What always amazes me is how fast we geared up. We were still in a lingering Depression with limited industrial output.

Factories making vacuum cleaners had to convert to making machine guns, car lines to making trucks and tanks. Shipyard output expanded exponentially. Turrets, treads, armor plate, propellors, nuts and bolts - literally millions of sub-assemblies had to be created across the country and shipped to the right places for assembly.

Training cadres had to be assembled and training facilities built before we could start churning out pilots, navigators, gunners, infantrymen, tankers, artillerymen, sailors of all skills and the whole slew of mechanics, medics, cooks, clerks - all of the support personnel in the numbers needed.
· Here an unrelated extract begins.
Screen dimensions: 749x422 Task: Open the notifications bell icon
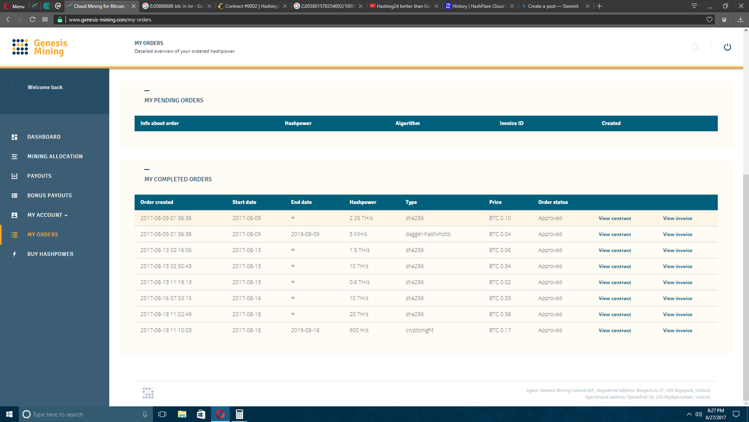pyautogui.click(x=695, y=46)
And all of this was done in the space of roughly 3 years and 9 months - Dec. 8th, 1941 through Sept. 2nd, 1945, or 45 months.

The Manhattan project started with some theories and a barren desert. Before anything could be done an entire town had to be created in the middle of nowhere - houses, streets, sewers, electric lines - just to house the workers neeeded. When that was done they could get down to actually making a working atomic bomb. All under the strictest security. From start to a finished bomb took 22 months.

And all of the above was accomplished without email or computers. Phones, snail mail and slide rules were the tools of the trade.

Hell, a simple computer software upgrade can take us 6 months. One installation of a new system took over 2 years to get it right and it wasn't even that complicated of a system.

It is amazing what a country can do when its entire efforts are directed toward one goal.


Gunnery, gunnery, gunnery.
Hit the target, all else is twaddle!